En pleno consenso en el país en torno a la necesidad de contener el gasto público y combatir el déficit fiscal, surge con más fuerza la necesidad de cuidar el modelo de concesiones; el único capaz de proveer al país de la inversión en infraestructuras que cubra las actuales demandas del país, las empresas y la ciudadanía (hospitales, autopistas, cárceles, desalinizadoras, etc.). Y es en ese contexto de mayor necesidad de cuidar la asociación público-privada en el que avanza este proyecto, causando estupor en los que han sido leales socios del Estado chileno en esta virtuosa colaboración de décadas.
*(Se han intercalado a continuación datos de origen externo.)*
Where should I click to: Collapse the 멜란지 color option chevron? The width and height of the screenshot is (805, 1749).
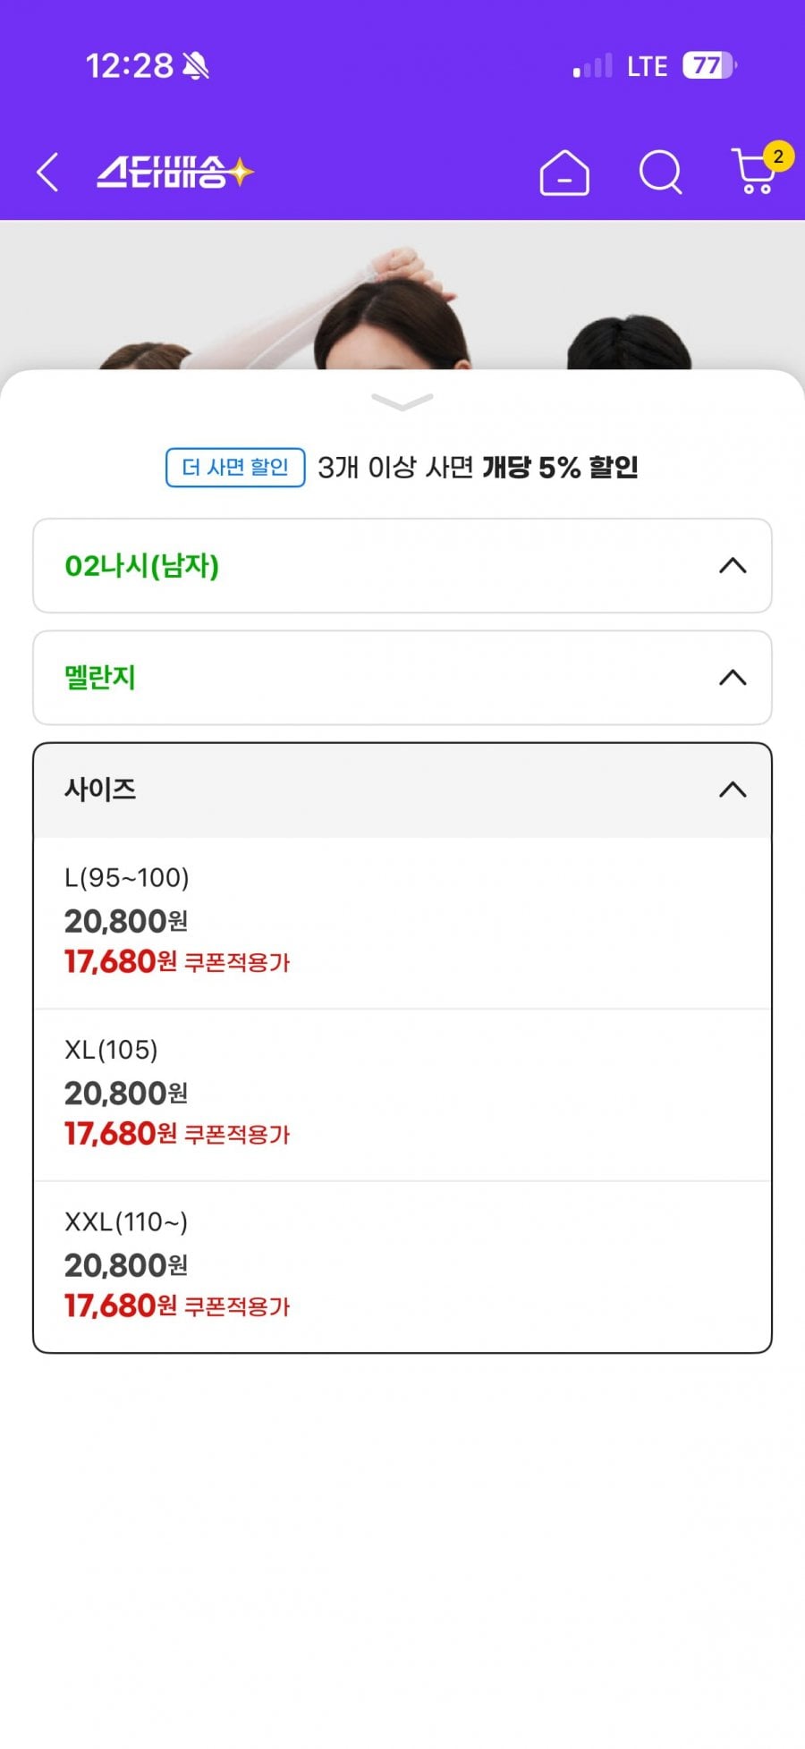(733, 678)
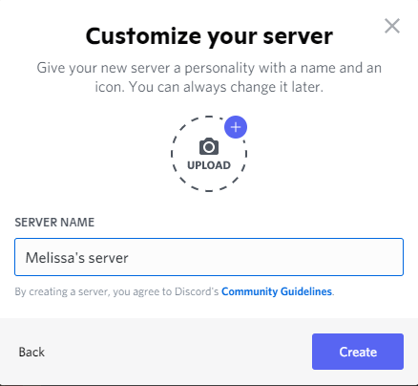The width and height of the screenshot is (418, 386).
Task: Click the blue plus icon on upload circle
Action: (x=236, y=127)
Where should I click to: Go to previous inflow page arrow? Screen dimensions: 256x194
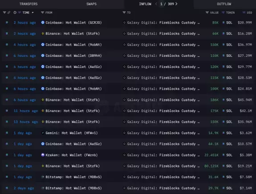[x=156, y=4]
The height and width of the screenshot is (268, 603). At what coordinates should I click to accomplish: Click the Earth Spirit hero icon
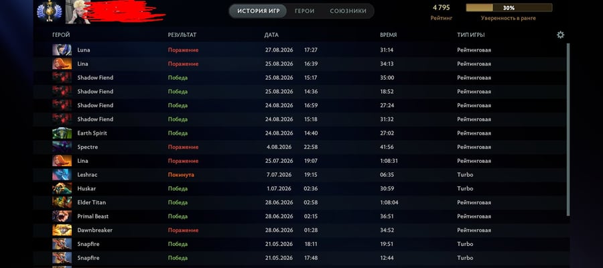coord(62,133)
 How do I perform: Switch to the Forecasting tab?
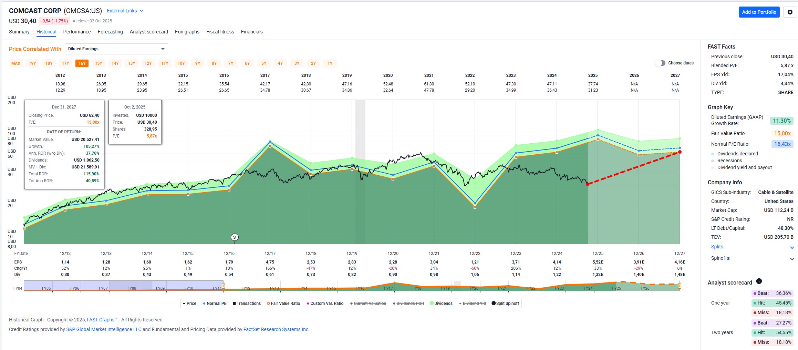(110, 32)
Por ser inversiones de largo plazo, se trata también de asociaciones de largo plazo y en que, por tanto, la confianza se erige como un pilar fundamental; confianza que queda profundamente dañada por este avance legislativo, y más profundo e irreparable será ese daño cuantos más sean los obstáculos que esta propuesta consiga sortear. Y todas estas calamitosas consecuencias solo para favorecer el no pago y permitir que la exigua minoría que se opone a pagar por lo que usa se salga con la suya.
Es el momento de demostrar con hechos que cuando se habla de la necesidad de crecer y de las virtudes de la colaboración público-privada, se hace con pleno convencimiento y compromiso; porque ambos objetivos están ahora un poco más lejos que la víspera de que se aprobara “en general” este proyecto.
Que este despropósito siga avanzando, echa por tierra los esfuerzos que autoridades, gremios, instituciones como Invest Chile y su gran equipo de profesionales y, por cierto, nuestra Cámara Española hacemos por seguir atrayendo inversión extranjera a Chile para seguir alimentando el crecimiento y desarrollo de Chile; y se arriesga todo lo avanzado en estas últimas décadas gracias a la consideración de política de Estado que los diferentes gobiernos le han dado siempre al modelo de concesiones; incluso gobiernos formados por fuerzas políticas que han votado a favor de este proyecto de ley.
Si fuera conveniente o posible la revisión de algunos de los aspectos de los contratos en los que se basó la llegada de todos estos capitales al país, esta debe hacerse desde la conversación, las propuestas y los acuerdos, como corresponde entre socios leales y de largo plazo.
Y concluimos como lo hacíamos en la mencionada columna del mes de abril: “Y es que en un año electoral como es este (y de inicio de un nuevo período legislativo)… se hace más necesario que nunca que se imponga el sentido común y el interés de Chile y los chilenos”.